*** Opening of DATA FOR ANALYSIS ***

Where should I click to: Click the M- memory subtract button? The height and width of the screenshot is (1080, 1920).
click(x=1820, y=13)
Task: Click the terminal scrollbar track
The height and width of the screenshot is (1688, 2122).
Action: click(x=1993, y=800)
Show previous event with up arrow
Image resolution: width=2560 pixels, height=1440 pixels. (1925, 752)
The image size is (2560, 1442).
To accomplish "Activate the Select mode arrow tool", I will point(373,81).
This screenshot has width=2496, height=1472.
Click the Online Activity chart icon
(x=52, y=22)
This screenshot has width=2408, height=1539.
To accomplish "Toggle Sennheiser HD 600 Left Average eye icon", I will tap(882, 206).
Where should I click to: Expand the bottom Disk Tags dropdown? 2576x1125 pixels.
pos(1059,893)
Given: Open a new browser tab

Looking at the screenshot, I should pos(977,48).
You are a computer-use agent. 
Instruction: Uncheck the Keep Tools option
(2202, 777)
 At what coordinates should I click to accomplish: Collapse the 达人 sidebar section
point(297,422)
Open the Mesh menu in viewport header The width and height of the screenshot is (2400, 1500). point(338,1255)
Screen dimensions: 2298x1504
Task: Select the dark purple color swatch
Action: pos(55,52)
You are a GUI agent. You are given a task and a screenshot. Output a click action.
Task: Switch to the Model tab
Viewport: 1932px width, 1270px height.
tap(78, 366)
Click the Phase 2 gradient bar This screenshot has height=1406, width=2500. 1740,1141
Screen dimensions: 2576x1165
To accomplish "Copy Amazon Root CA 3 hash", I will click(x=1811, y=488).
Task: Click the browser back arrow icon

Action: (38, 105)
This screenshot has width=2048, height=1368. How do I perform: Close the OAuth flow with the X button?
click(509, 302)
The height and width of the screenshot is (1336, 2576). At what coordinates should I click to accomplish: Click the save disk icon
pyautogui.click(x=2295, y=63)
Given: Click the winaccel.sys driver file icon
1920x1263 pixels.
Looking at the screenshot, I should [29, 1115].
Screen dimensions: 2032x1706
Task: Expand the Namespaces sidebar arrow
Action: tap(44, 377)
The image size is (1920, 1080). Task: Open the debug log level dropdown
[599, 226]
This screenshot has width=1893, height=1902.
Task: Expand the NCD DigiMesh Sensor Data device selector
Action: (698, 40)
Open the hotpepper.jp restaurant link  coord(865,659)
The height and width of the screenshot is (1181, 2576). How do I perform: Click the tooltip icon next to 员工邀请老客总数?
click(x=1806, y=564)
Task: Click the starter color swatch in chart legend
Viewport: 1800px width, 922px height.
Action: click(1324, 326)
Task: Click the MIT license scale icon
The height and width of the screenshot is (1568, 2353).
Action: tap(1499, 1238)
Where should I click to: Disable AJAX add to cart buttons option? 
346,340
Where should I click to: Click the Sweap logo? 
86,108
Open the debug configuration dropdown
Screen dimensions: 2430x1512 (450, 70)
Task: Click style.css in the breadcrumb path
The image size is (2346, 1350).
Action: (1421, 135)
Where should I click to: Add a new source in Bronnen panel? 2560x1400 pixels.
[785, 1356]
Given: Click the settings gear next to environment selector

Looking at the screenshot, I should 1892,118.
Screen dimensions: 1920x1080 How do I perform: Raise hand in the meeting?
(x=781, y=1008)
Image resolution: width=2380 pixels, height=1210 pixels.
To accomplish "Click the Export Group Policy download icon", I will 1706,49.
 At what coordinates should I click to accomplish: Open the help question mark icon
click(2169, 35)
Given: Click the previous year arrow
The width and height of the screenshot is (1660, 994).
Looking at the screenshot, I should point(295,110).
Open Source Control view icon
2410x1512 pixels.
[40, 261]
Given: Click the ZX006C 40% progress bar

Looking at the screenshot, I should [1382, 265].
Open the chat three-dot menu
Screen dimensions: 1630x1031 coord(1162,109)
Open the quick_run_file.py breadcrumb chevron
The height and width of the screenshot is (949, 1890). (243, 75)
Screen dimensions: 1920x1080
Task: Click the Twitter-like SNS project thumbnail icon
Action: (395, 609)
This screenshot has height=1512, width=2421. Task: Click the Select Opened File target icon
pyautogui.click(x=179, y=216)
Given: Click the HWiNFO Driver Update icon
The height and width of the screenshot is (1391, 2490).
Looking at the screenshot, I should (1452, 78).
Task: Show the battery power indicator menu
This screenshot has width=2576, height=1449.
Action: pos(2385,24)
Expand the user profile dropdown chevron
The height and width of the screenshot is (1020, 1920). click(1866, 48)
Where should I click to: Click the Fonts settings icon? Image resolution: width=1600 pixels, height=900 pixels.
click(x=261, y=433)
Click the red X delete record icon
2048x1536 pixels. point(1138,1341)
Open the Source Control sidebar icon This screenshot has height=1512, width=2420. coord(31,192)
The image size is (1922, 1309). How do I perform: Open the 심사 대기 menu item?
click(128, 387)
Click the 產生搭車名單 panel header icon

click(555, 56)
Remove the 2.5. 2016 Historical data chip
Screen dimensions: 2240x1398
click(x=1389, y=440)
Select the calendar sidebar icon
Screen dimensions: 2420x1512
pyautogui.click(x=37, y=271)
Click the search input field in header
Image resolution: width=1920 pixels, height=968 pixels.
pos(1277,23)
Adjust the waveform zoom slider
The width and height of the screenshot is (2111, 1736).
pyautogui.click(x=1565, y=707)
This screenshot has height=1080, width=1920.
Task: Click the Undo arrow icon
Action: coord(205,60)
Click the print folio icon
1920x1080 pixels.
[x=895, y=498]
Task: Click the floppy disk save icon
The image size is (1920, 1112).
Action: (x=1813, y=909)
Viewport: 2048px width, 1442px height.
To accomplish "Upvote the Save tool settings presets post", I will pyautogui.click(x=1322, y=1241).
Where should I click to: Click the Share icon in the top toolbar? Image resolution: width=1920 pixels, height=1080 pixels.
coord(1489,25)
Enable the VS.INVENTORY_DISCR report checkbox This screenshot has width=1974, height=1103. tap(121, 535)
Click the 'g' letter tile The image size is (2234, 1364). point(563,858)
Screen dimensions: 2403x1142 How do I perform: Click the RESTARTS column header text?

*** Close of DATA FOR ANALYSIS ***

[TASK ITEM]
Go through the records above and set each one down exactly, please.

[TASK SOLUTION]
Where should I click to: Click the M- memory subtract button? The height and width of the screenshot is (1080, 1920).
click(x=1820, y=13)
Task: Click the terminal scrollbar track
The height and width of the screenshot is (1688, 2122).
Action: click(x=1993, y=800)
Show previous event with up arrow
Image resolution: width=2560 pixels, height=1440 pixels. (1925, 752)
The image size is (2560, 1442).
To accomplish "Activate the Select mode arrow tool", I will point(373,81).
This screenshot has width=2496, height=1472.
Click the Online Activity chart icon
(x=52, y=22)
This screenshot has width=2408, height=1539.
To accomplish "Toggle Sennheiser HD 600 Left Average eye icon", I will tap(882, 206).
Where should I click to: Expand the bottom Disk Tags dropdown? 2576x1125 pixels.
pos(1059,893)
Given: Open a new browser tab

Looking at the screenshot, I should pos(977,48).
You are a computer-use agent. 
Instruction: Uncheck the Keep Tools option
(2202, 777)
 At what coordinates should I click to accomplish: Collapse the 达人 sidebar section
point(297,422)
Open the Mesh menu in viewport header The width and height of the screenshot is (2400, 1500). point(338,1255)
Screen dimensions: 2298x1504
Task: Select the dark purple color swatch
Action: pos(55,52)
You are a GUI agent. You are given a task and a screenshot. Output a click action.
Task: Switch to the Model tab
Viewport: 1932px width, 1270px height.
tap(78, 366)
Click the Phase 2 gradient bar This screenshot has height=1406, width=2500. 1740,1141
Screen dimensions: 2576x1165
To accomplish "Copy Amazon Root CA 3 hash", I will click(x=1811, y=488).
Task: Click the browser back arrow icon

Action: (38, 105)
This screenshot has width=2048, height=1368. How do I perform: Close the OAuth flow with the X button?
click(509, 302)
The height and width of the screenshot is (1336, 2576). At what coordinates should I click to accomplish: Click the save disk icon
pyautogui.click(x=2295, y=63)
Given: Click the winaccel.sys driver file icon
1920x1263 pixels.
Looking at the screenshot, I should [29, 1115].
Screen dimensions: 2032x1706
Task: Expand the Namespaces sidebar arrow
Action: tap(44, 377)
The image size is (1920, 1080). Task: Open the debug log level dropdown
[599, 226]
This screenshot has width=1893, height=1902.
Task: Expand the NCD DigiMesh Sensor Data device selector
Action: (698, 40)
Open the hotpepper.jp restaurant link  coord(865,659)
The height and width of the screenshot is (1181, 2576). How do I perform: Click the tooltip icon next to 员工邀请老客总数?
click(x=1806, y=564)
Task: Click the starter color swatch in chart legend
Viewport: 1800px width, 922px height.
Action: click(1324, 326)
Task: Click the MIT license scale icon
The height and width of the screenshot is (1568, 2353).
Action: tap(1499, 1238)
Where should I click to: Disable AJAX add to cart buttons option? 
346,340
Where should I click to: Click the Sweap logo? 
86,108
Open the debug configuration dropdown
Screen dimensions: 2430x1512 (450, 70)
Task: Click style.css in the breadcrumb path
The image size is (2346, 1350).
Action: (1421, 135)
Where should I click to: Add a new source in Bronnen panel? 2560x1400 pixels.
[785, 1356]
Given: Click the settings gear next to environment selector

Looking at the screenshot, I should 1892,118.
Screen dimensions: 1920x1080 How do I perform: Raise hand in the meeting?
(x=781, y=1008)
Image resolution: width=2380 pixels, height=1210 pixels.
To accomplish "Click the Export Group Policy download icon", I will 1706,49.
 At what coordinates should I click to accomplish: Open the help question mark icon
click(2169, 35)
Given: Click the previous year arrow
The width and height of the screenshot is (1660, 994).
Looking at the screenshot, I should point(295,110).
Open Source Control view icon
2410x1512 pixels.
[40, 261]
Given: Click the ZX006C 40% progress bar

Looking at the screenshot, I should [1382, 265].
Open the chat three-dot menu
Screen dimensions: 1630x1031 coord(1162,109)
Open the quick_run_file.py breadcrumb chevron
The height and width of the screenshot is (949, 1890). (243, 75)
Screen dimensions: 1920x1080
Task: Click the Twitter-like SNS project thumbnail icon
Action: (395, 609)
This screenshot has height=1512, width=2421. Task: Click the Select Opened File target icon
pyautogui.click(x=179, y=216)
Given: Click the HWiNFO Driver Update icon
The height and width of the screenshot is (1391, 2490).
Looking at the screenshot, I should (1452, 78).
Task: Show the battery power indicator menu
This screenshot has width=2576, height=1449.
Action: pos(2385,24)
Expand the user profile dropdown chevron
The height and width of the screenshot is (1020, 1920). click(1866, 48)
Where should I click to: Click the Fonts settings icon? Image resolution: width=1600 pixels, height=900 pixels.
click(x=261, y=433)
Click the red X delete record icon
2048x1536 pixels. point(1138,1341)
Open the Source Control sidebar icon This screenshot has height=1512, width=2420. coord(31,192)
The image size is (1922, 1309). How do I perform: Open the 심사 대기 menu item?
click(128, 387)
Click the 產生搭車名單 panel header icon

click(555, 56)
Remove the 2.5. 2016 Historical data chip
Screen dimensions: 2240x1398
click(x=1389, y=440)
Select the calendar sidebar icon
Screen dimensions: 2420x1512
pyautogui.click(x=37, y=271)
Click the search input field in header
Image resolution: width=1920 pixels, height=968 pixels.
pos(1277,23)
Adjust the waveform zoom slider
The width and height of the screenshot is (2111, 1736).
pyautogui.click(x=1565, y=707)
This screenshot has height=1080, width=1920.
Task: Click the Undo arrow icon
Action: coord(205,60)
Click the print folio icon
1920x1080 pixels.
[x=895, y=498]
Task: Click the floppy disk save icon
The image size is (1920, 1112).
Action: (x=1813, y=909)
Viewport: 2048px width, 1442px height.
To accomplish "Upvote the Save tool settings presets post", I will pyautogui.click(x=1322, y=1241).
Where should I click to: Click the Share icon in the top toolbar? Image resolution: width=1920 pixels, height=1080 pixels.
coord(1489,25)
Enable the VS.INVENTORY_DISCR report checkbox This screenshot has width=1974, height=1103. tap(121, 535)
Click the 'g' letter tile The image size is (2234, 1364). point(563,858)
Screen dimensions: 2403x1142 How do I perform: Click the RESTARTS column header text?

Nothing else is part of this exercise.